> _Texte de la page_:
L’enthousiasme des acteurs de l’industrie de la musique concernant le marché du streaming n’est pas le même que celui affiché vis-à-vis des innovations technologiques attendues pour élargir les volumes d’utilisateurs et d’écoutes de musique en ligne dans les prochaines années. Les majors s’accordent sur le fait que la croissance du marché de la musique certes considérable – en tant que plus importante progression enregistrée depuis 1997 – pourrait être plus significative. Lors de la publication du ‘Global music report’, Dennis Kooker, qui dirige les activités internationales de Sony Music sur le digital, a souligné que « 2016 pourrait bien avoir été un tournant majeur pour le streaming et en particulier pour le streaming payant. Peut-être que certains pensent que les problèmes sont résolus, mais à vrai dire nous ne pouvons pas nous reposer sur nos lauriers ». Même discours chez Universal Music, Michael Nash, Vice-Président de la stratégie digitale, ayant prévenu que « Si nous en sommes au premier relief et pensons atteindre le véritable point d’arrivée alors nous aurons une mauvaise vue d’ensemble du paysage. Brandir la bannière ‘mission accomplie’ serait même la plus grosse erreur que nous pourrions faire ».

> _Données enregistrées_:
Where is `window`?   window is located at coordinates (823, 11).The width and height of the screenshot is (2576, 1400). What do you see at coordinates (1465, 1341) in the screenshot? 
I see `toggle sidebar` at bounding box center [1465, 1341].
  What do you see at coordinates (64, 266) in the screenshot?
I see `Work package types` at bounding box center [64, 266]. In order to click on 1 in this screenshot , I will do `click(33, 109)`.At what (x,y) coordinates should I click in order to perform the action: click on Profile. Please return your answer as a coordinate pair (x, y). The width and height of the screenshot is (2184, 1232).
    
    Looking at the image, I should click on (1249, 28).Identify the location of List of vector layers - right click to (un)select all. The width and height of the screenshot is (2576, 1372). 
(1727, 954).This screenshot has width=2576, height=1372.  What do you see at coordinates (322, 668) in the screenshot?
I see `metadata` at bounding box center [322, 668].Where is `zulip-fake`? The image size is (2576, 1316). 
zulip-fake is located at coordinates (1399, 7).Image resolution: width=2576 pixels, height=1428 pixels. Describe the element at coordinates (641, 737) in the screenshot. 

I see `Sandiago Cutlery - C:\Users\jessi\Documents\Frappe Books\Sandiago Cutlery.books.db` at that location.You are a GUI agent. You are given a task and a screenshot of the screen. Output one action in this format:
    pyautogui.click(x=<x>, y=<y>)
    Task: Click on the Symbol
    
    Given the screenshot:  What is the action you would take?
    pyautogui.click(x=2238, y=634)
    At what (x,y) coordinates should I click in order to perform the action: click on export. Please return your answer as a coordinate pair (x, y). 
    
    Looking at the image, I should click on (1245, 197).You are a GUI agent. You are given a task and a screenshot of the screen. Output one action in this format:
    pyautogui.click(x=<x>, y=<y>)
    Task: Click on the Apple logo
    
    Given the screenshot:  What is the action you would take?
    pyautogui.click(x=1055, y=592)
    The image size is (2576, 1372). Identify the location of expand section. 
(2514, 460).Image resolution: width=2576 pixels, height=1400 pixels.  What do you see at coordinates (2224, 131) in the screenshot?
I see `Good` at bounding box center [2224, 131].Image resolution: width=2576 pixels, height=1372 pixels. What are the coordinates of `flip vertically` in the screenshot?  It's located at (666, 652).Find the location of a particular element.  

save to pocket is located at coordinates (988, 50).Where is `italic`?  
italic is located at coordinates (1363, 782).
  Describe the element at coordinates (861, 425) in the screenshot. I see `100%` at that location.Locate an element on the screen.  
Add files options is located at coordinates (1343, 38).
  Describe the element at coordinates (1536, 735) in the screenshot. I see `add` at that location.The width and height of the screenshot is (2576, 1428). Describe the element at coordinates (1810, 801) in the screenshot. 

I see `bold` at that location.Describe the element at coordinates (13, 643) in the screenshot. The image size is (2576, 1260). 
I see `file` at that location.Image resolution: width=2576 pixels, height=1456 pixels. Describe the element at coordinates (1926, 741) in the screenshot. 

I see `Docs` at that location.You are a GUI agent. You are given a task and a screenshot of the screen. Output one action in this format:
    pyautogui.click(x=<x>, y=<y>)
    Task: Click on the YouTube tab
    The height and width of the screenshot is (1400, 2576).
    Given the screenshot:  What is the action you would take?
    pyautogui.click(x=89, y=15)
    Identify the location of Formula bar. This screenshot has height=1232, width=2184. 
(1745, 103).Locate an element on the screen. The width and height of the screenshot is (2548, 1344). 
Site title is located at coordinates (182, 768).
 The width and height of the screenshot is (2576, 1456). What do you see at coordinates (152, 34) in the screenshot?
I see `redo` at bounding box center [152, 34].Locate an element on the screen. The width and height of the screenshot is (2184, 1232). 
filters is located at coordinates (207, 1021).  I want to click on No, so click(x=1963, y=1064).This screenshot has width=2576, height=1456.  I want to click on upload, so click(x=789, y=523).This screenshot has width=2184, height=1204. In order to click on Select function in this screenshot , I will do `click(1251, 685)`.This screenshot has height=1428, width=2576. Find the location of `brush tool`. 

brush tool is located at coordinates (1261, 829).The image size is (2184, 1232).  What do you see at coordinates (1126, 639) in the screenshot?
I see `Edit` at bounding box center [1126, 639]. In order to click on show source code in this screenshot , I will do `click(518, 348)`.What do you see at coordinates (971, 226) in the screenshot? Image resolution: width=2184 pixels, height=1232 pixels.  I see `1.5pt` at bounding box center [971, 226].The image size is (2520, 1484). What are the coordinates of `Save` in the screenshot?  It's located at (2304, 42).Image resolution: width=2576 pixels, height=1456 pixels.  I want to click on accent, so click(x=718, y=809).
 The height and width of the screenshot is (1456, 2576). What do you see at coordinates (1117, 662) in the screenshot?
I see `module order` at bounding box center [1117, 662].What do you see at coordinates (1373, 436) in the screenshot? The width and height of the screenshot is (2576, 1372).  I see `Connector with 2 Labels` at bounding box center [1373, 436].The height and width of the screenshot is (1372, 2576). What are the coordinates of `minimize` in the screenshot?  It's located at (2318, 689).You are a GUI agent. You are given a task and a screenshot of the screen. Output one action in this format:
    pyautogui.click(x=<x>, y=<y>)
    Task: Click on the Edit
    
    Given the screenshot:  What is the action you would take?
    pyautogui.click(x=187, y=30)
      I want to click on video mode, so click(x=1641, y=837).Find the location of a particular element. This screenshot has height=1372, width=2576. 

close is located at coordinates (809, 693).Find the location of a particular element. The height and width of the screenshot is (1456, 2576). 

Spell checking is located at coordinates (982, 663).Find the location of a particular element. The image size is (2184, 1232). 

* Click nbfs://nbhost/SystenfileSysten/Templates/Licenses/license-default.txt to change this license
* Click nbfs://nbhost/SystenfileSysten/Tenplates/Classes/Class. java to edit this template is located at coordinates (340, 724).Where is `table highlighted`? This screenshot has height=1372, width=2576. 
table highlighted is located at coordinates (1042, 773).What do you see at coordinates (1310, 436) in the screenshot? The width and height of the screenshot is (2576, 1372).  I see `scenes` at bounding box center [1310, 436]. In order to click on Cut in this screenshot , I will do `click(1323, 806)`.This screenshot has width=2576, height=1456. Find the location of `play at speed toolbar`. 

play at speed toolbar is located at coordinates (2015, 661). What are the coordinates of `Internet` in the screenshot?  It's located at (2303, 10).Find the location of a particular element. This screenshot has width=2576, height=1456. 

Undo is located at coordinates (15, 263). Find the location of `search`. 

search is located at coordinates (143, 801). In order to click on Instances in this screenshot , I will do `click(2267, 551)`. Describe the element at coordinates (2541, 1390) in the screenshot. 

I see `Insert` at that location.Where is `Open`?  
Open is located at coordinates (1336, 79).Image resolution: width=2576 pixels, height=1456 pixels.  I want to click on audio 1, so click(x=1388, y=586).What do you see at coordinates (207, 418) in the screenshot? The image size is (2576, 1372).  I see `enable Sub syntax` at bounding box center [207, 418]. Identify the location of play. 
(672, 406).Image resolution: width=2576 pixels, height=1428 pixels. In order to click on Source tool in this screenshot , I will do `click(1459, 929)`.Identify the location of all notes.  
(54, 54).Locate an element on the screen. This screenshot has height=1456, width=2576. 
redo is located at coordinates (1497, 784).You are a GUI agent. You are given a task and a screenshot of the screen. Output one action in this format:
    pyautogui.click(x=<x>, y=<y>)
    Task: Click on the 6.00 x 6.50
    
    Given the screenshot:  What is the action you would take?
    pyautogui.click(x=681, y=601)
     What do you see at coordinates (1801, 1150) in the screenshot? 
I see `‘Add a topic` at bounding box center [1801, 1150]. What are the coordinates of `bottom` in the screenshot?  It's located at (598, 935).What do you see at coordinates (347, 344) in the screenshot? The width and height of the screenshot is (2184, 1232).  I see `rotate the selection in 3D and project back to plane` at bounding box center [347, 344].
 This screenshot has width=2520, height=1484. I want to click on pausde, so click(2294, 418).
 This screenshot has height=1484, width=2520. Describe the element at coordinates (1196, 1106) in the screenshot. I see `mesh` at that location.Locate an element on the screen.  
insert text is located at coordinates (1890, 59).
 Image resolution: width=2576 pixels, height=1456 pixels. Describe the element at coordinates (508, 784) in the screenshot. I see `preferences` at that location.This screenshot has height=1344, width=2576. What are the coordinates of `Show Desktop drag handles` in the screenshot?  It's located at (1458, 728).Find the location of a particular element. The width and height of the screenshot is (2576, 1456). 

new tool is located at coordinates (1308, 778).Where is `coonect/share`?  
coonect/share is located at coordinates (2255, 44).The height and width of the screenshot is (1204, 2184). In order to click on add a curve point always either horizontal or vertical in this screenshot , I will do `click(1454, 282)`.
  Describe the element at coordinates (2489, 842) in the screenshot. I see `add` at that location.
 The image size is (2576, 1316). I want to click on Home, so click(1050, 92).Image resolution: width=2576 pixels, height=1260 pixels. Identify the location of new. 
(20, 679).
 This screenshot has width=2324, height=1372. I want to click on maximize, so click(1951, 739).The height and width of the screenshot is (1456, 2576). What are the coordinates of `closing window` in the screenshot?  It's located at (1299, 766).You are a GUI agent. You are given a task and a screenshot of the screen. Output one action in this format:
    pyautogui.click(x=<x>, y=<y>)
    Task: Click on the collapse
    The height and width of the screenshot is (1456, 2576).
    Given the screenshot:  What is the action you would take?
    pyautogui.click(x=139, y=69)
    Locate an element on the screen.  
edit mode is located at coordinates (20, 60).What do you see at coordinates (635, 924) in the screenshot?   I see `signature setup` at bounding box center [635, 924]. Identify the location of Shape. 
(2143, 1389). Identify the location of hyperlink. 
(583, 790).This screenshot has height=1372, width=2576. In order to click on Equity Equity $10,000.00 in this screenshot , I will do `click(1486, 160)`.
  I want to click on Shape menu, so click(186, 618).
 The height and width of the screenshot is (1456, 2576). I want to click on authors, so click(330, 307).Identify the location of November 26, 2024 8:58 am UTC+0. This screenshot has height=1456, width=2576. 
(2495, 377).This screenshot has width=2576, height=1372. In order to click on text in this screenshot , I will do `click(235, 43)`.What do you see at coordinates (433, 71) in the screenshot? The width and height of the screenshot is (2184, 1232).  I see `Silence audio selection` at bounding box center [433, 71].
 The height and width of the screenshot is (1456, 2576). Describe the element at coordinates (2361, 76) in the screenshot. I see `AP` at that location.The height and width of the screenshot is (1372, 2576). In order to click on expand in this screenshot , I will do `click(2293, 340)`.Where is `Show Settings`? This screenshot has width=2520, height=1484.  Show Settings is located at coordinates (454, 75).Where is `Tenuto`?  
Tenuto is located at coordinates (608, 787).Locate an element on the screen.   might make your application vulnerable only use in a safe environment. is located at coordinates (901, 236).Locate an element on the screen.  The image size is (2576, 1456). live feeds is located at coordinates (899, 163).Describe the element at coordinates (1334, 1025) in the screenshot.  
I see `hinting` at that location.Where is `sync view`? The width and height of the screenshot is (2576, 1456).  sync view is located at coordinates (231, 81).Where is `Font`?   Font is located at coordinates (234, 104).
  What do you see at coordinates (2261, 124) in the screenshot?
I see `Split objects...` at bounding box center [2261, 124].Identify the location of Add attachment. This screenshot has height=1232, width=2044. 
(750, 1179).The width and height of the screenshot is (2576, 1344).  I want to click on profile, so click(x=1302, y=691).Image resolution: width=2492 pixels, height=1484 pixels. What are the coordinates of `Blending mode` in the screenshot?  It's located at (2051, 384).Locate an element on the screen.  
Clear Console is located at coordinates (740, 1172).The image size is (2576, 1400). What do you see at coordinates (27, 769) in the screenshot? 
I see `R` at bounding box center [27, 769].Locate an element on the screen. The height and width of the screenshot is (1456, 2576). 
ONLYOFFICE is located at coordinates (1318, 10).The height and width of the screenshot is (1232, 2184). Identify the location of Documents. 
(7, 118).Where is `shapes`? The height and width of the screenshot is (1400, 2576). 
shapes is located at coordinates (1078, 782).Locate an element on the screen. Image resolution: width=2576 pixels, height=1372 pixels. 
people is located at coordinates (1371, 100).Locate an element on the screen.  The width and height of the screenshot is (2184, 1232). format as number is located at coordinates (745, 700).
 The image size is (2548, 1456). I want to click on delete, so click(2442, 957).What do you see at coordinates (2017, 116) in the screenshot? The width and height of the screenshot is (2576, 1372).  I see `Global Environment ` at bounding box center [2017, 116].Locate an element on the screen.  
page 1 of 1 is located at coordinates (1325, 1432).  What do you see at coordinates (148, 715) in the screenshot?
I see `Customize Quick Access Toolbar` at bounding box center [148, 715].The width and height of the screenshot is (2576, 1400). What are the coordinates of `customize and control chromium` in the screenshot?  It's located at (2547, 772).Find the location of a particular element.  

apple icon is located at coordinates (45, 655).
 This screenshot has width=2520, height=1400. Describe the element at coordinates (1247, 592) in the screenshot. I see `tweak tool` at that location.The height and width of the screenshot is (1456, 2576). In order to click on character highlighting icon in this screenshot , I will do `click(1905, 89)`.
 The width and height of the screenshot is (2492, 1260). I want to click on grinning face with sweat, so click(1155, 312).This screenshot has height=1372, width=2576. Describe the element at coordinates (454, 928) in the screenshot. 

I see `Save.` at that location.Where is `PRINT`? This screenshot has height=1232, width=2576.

> _Vos consignes_: Reprenez le texte sur la croissance du streaming musical et prolongez-le à partir de sa dernière phrase.

> _Réponse ci-dessous_:
Distorsion de marché

En cause d’une telle retenue chez les majors, le différentiel considérable entre les revenus générés par les écoutes gratuites sur les deux types de plateformes. En 2016, les 212 millions de consommateurs de streaming financé par la publicité sur Spotify, Deezer etc. ont rapporté 3,9 milliards de dollars soit 3,58 milliards d’euros. Avec quatre fois plus d’utilisateurs soit 900 millions, YouTube a reversé sept fois moins aux ayants-droit avec 553 millions de dollars (507 M€). Ce que l’IFPI qualifie dans son rapport, relayé par le SNEP en France, de « distorsion du marché ». Pour sa Directrice Générale, Frances Moore, « Le monde de la musique est en train de saisir l’opportunité et en en train de s’unir pour corriger le transfert de valeur. Si nous obtenons gain de cause, alors cette croissance tout juste de retour pourrait bien être le point de départ vers une industrie de la musique qui soit consolidée et plus équitable ». Face à une part nettement minoritaire des revenus tirés sur YouTube alors même que son volume d’utilisateurs est colossal, les acteurs de l’industrie misent sur une évolution du statut des plateformes. L’IFPI ne chiffre cependant pas le manques à gagner pour les ayants-droit, ni pour les plateformes de streaming concurrentes, générés par la faible rentabilité des écoutes de musique et le streaming des vidéos musicales et la captation des utilisateurs sur YouTube. Elle appelle explicitement à une réponse coordonnée.

Statut d’hébergeur

La remise en cause du statut d’hébergeur des plateformes est, on le sait, dans le collimateur de l’industrie de la musique. Sans doute plus que jamais d’actualité avec les projets de réformes et directives en chantiers à Bruxelles. En particulier, la réforme de la directive sur le droit d’auteur et la directive ‘Services de Médias Audiovisuels’ et son volet visant à responsabiliser les plateformes. Pour l’heure, le projet de texte de la directive du droit d’auteur, particulièrement attendu par les acteurs de l’audiovisuel et de la musique entre autres, n’a pas encore été rédigé. Seule certitude, le texte ira de pair avec l’enjeu visant à l’obligation ou non de plateformes comme YouTube de conclure des contrats de licences équitables avec les ayants-droit. Ce que veulent précisément les acteurs de l’industrie musicale en Europe. De même qu’en outre-Atlantique d’ailleurs, la filière musicale américaine réclamant la réforme du Digital Millenium Copyright Act considérée comme « obsolète » et qui avait été rédigée dans un contexte de volonté d’impulser le développement des plateformes.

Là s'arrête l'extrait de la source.